The problem was central to Marx’s analysis of capital and its dialectical method of presentation. As he states in his 1844 Paris Manuscripts (anticipating much of Guy Debord’s critique of the spectacle), money (as materialized form of capital) turns “an image into reality and reality into a mere image.” Money, in other words—just like images—reduces complex social processes to something static, thing-like.

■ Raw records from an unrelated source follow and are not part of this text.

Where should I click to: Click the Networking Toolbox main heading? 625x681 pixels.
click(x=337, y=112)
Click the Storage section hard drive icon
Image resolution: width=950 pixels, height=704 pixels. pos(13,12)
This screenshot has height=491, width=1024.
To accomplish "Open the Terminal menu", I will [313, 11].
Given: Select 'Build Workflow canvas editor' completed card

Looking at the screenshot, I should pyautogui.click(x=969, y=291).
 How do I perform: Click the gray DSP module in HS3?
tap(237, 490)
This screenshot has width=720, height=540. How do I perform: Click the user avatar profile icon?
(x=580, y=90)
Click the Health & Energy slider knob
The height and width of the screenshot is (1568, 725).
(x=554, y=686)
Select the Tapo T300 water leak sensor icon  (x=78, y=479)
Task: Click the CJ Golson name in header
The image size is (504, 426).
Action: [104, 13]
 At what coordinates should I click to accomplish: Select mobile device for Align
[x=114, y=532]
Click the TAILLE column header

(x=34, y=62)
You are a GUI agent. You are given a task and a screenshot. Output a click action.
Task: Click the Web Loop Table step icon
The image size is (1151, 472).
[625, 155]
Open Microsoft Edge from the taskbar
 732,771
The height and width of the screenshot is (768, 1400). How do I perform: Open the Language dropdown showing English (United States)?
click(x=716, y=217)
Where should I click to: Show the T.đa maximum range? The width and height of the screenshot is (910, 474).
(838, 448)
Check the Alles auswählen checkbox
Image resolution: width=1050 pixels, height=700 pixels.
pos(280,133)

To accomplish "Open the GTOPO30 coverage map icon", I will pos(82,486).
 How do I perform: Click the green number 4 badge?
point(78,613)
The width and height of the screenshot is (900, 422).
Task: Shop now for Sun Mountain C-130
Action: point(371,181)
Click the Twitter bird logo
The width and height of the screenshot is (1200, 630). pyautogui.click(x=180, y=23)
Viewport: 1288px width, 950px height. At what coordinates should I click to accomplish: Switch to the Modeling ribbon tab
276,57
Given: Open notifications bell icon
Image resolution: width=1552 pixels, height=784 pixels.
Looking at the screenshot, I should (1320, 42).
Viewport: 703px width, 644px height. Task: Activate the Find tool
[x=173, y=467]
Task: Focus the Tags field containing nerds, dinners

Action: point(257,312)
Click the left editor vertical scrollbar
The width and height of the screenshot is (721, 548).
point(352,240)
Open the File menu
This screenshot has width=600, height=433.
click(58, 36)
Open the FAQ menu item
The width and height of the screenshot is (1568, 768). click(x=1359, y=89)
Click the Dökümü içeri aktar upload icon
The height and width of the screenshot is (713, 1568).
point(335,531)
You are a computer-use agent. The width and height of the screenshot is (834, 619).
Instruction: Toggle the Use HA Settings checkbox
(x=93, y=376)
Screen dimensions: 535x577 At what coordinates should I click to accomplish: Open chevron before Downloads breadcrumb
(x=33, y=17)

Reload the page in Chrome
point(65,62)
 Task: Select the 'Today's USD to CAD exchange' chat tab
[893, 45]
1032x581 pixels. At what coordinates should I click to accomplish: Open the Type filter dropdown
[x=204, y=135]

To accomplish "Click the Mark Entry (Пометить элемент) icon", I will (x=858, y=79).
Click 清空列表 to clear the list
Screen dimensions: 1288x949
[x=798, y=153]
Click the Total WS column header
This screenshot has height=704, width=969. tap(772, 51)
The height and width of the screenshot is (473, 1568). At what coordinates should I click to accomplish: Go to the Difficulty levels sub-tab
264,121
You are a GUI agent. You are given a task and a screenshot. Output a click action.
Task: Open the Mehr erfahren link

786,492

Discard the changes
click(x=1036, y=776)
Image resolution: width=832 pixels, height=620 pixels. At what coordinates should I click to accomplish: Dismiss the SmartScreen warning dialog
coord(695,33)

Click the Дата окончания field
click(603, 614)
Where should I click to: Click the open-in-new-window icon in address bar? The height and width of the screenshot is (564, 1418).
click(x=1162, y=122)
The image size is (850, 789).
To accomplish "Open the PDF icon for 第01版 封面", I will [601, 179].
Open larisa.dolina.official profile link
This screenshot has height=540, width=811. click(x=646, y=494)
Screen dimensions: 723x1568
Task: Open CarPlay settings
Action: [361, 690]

In this precise structural sense Formwalt argues that photography and early forms of film are isomorphic and thus complicit with the logics of capital. This critique of photography, however, does not fall from the sky. It echoes a long Marxist tradition of the critique of photography. As Bertolt Brecht had famously argued, “less than ever does the mere reflection of reality reveal anything about reality. A photograph of the Krupp works or the AEG tells us next to nothing about these institutions.” And if a certain practice of images tends to fetishize social reality by reducing it to mere things, which form of aesthetic representation could then most powerfully break this spell ? How could one use images to disenchant the apparent reality of that which is as that which has become, and which could, for precisely that reason, also have become differently ?
In a dialectical fashion, Zachary Formwalt’s critical reconstruction of the history of photography introduces an understanding of photography that may claim to be of such disenchanting—de-fetishizing—power. It does so without lessening the photographic aesthetics of surface, perspectivity, and composition. Formwalt’s expanded version of photography, however, is more than aesthetic in this narrow sense. It is based on a montage of social relations, on precise pictorial analysis, on historical narration and socio-theoretical reflection, which brings the denial of the social reality behind the photographic image back into the picture. In this way photography transcends the “immense accumulation of spectacles,” the mere accumulation of images, and presents itself as both a crystallization of social relations and as the means to their reflection.
The somewhat didactic means of montage, historical reconstruction and theoretical reflection, which find their expression in the monotonous, if not melancholic, voiceover, are not the only means of re-interpreting photography as a subversive medium. If photographic imagery represses residual and resistant layers of social reality, Formwalt has his own techniques of addressing them and bringing them back into vision. By cross-fading still images and moving images (as in the impressively slow and silent last sequence in Through a Fine Screen), employing inverted time-lapse photography (as in the observation of the process of constructing the Shenzhen stock exchange in Unsupported Transit ), and blending different photographic images of the same object (Henry Fox Talbot’s different versions of the Royal Exchange in In Place of Capital ). In all of these cases, repressed layers of visual representation silently re-appear, indirectly and ambiguously.
These hidden human agents might remain historically abstract in Fox Talbot’s different versions of the Royal Exchange. They become socially concrete in Shenzhen and Central Park: Chinese construction workers who carry the whole megalomaniac development of hypercapitalist China on their shoulders, and the revenants of evicted shantytown inhabitants and squatters in historical New York’s most glamorous developmental project, Central Park.
This ghostly presence of the living, the residual and the resistant, allows another layer of the political to enter Formwalt’s narrative: photography does not only repeat the ideological structure of capital, it also records—and maybe even anticipates—traces of the repressed, as unpredictable and unstable as they are.